(Stored data entries)
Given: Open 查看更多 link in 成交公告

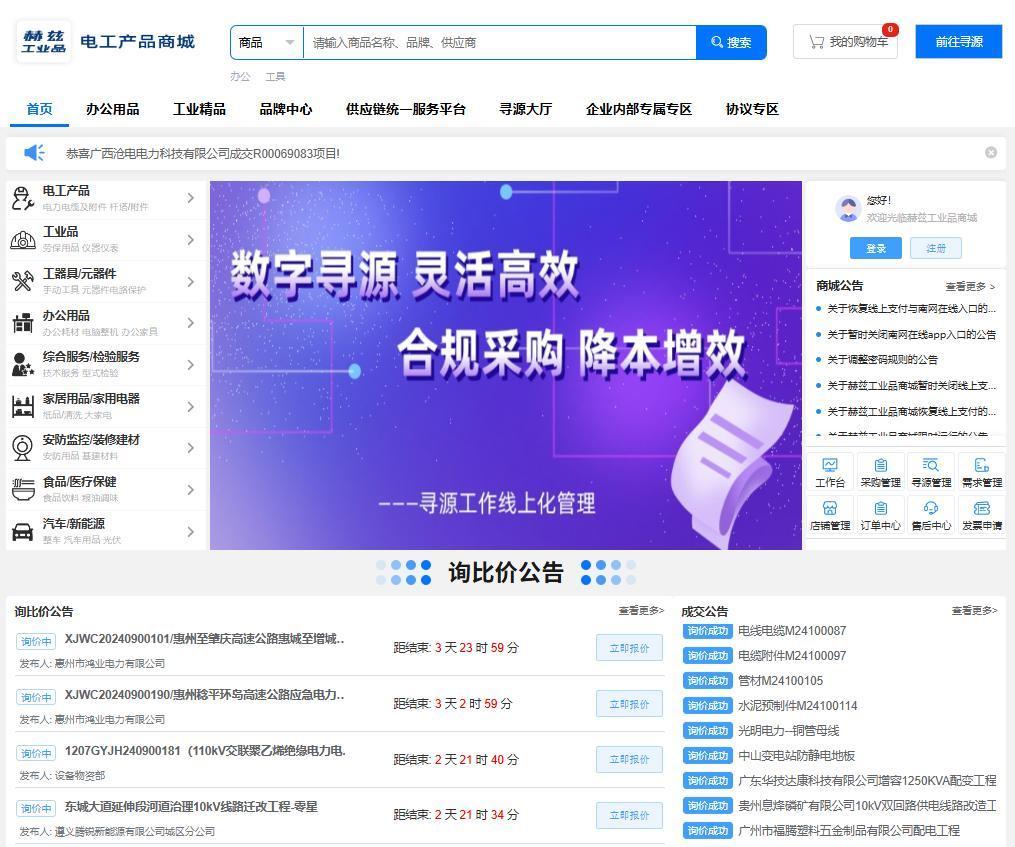Looking at the screenshot, I should 973,610.
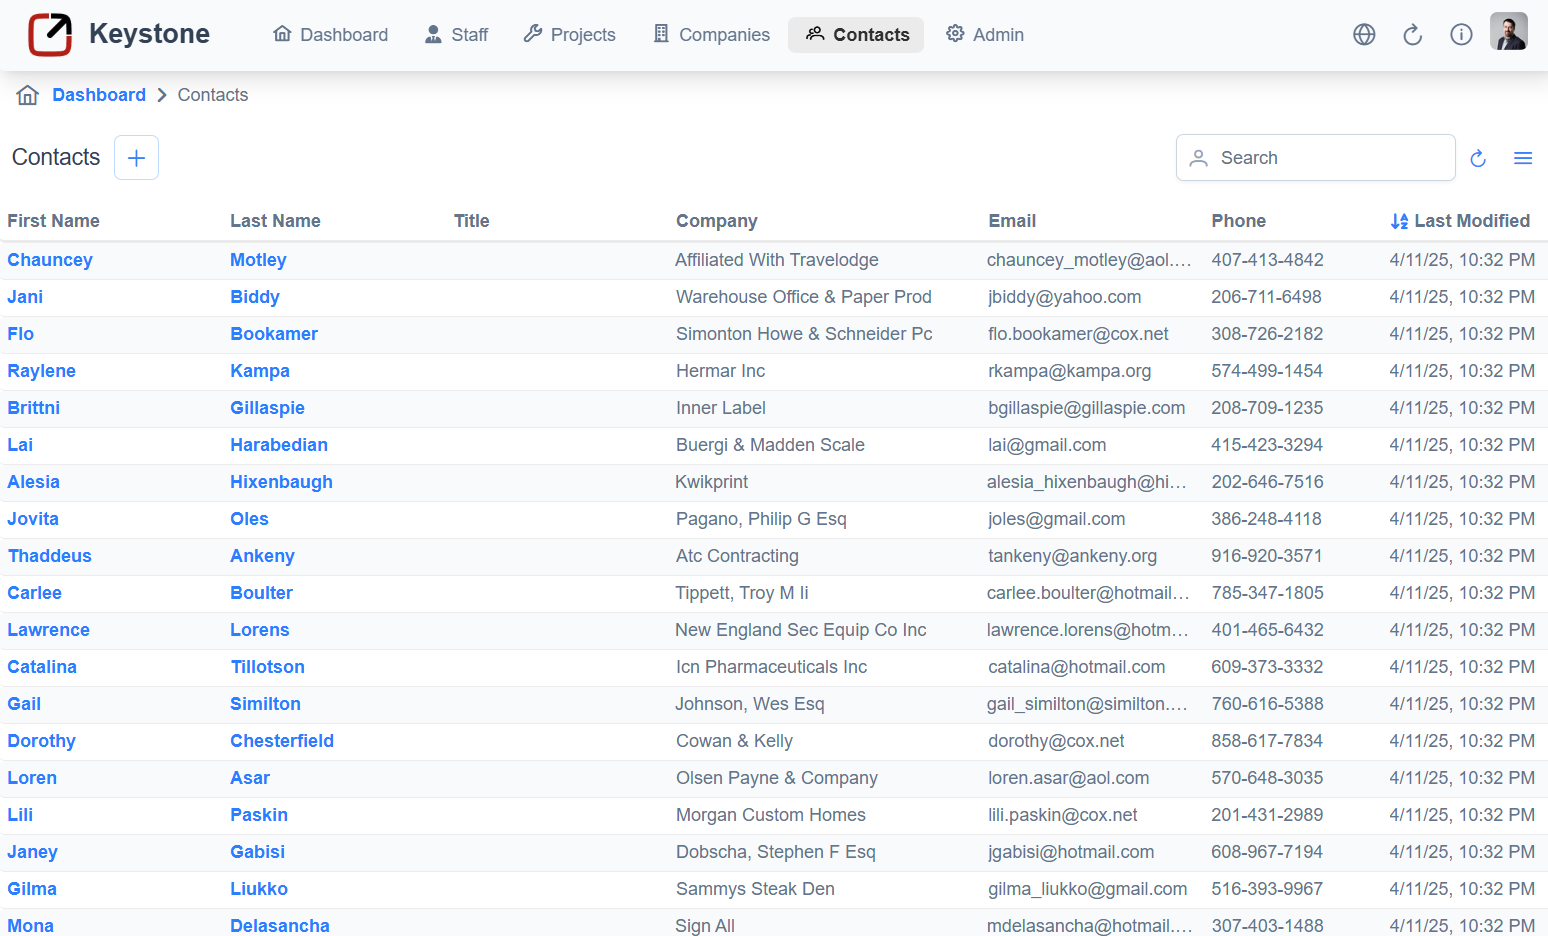Sort contacts by First Name header
This screenshot has height=936, width=1548.
point(54,221)
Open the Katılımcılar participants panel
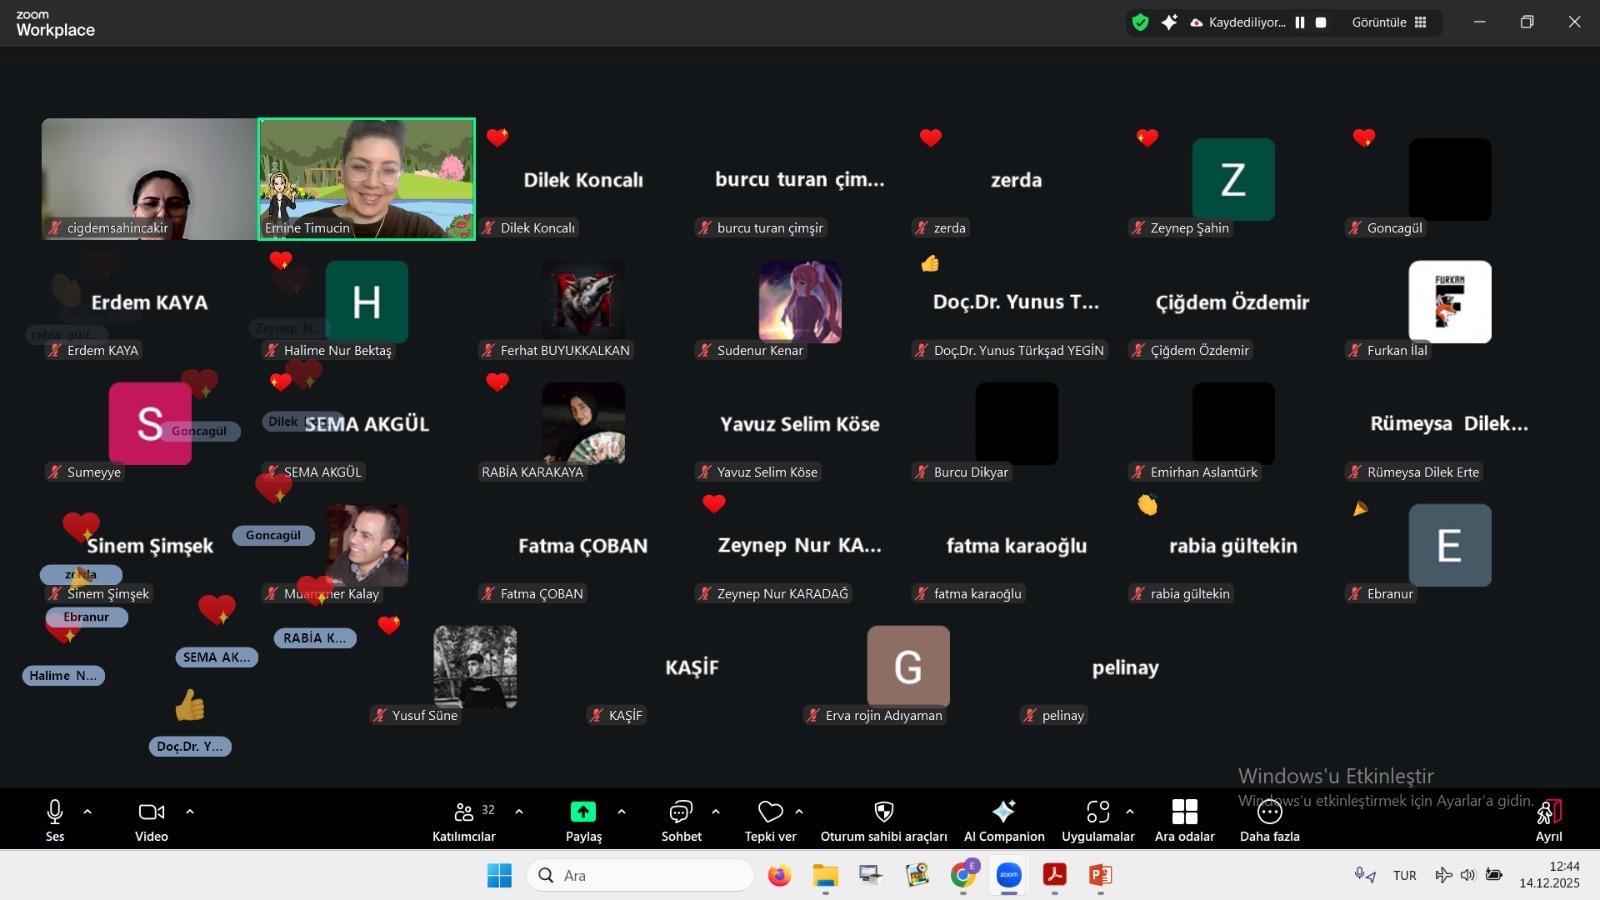This screenshot has width=1600, height=900. pyautogui.click(x=463, y=820)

Task statement:
Please set down every line of the data above precisely, dropping the images.

Solution:
Given: Open 查看更多 link in 成交公告

Looking at the screenshot, I should 973,610.
Sort contacts by First Name header
This screenshot has height=936, width=1548.
point(54,221)
Open the Katılımcılar participants panel
This screenshot has width=1600, height=900. pyautogui.click(x=463, y=820)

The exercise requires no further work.